Ihre Künstlerbücher aus der Serie Das Buch im Buch,
2001-2007, beziehen sich auf die Tradition der illuminierten Handschriften
vor Gutenbergs Erfindung des Buchdrucks und auf klassische persische
Miniaturmalerei. Jedes der einzigartigen Bücher ist auf Stoff
handgemalt. Sie sind angefüllt mit Bildern von Frauen, die
in den klassischen und jüngst viel diskutierten
iranischen Tschador gehüllt sind. Shahroudi verwendet unterschiedliche,
mal blickdichte, mal transparente Stoffe für ihre Buchseiten
und stellt so unsere vorgefertigten kulturellen Vorstellungen von
Form und Inhalt in Frage.
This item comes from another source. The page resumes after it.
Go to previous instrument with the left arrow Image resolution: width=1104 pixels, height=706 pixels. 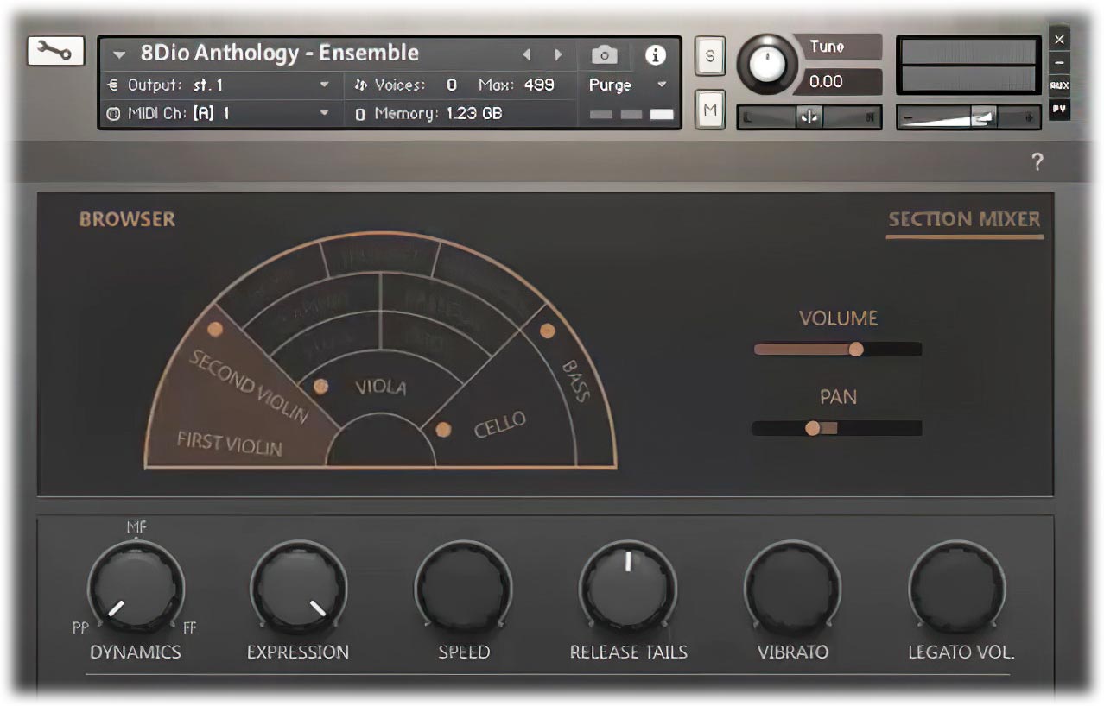527,53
Indem sie Teile aus den Seiten aus schneidet,
kreiert sie Fenster und Türen in ihren Werken.
Im Gegensatz zu maschinell hergestellten Kunstwerken oder Büchern,
die nach Benjamins Diktum durch die Massenproduktion ihre Aura verlieren,
lädt die Einzigartigkeit von Shahroudis handgemachten Büchern
sie wieder mit dieser verloren geglaubten Aura auf. Hierdurch erhalten
sie, Reliquien ähnlich, einen Fetischcharakter. Darüber
hinaus sind ihre Arbeiten für die Künstlerin Objekte,
die als Bedeutungsträger fungieren.
Ihre jüngste Zeichnungsserie Glossolalie, 2007, begann
als Experiment. Als Rechtshänderin zeichnete Shahroudi eine
Reihe von Zeichnungen auf Papier mit der linken Hand. Anschließend
malte sie diese Bilder auf Fragmente von Kleidung, die aus einem
unvollendeten Kunstwerk ausgeschnitten waren: ein Kleidungsstück,
das mit zahlreichen Schichten aus Schrift in Farsi bedeckt war.
Shahroudi arbeitet immer nach einem bestimmten Prinzip, um jene
unlesbaren Texte zu schaffen, die sich in vielen ihrer
Werke finden. Oftmals schreibt sie zu Anfang spontane Texte, die
der écriture automatique der Surrealisten verpflichtet
sind, und überschreibt diese anschließend mehrmals mit
neuen Texten. Das Ergebnis ist einerseits unlesbar, andererseits
in Teilen (zumindest phonetisch) erkennbar. Es ist ein Palimpsest
aus Bild und Text, eine Kalligraphie mit klanglichen Qualitäten.
Beim Schreiben, Nähen, Malen (und auch Arbeiten am Computer)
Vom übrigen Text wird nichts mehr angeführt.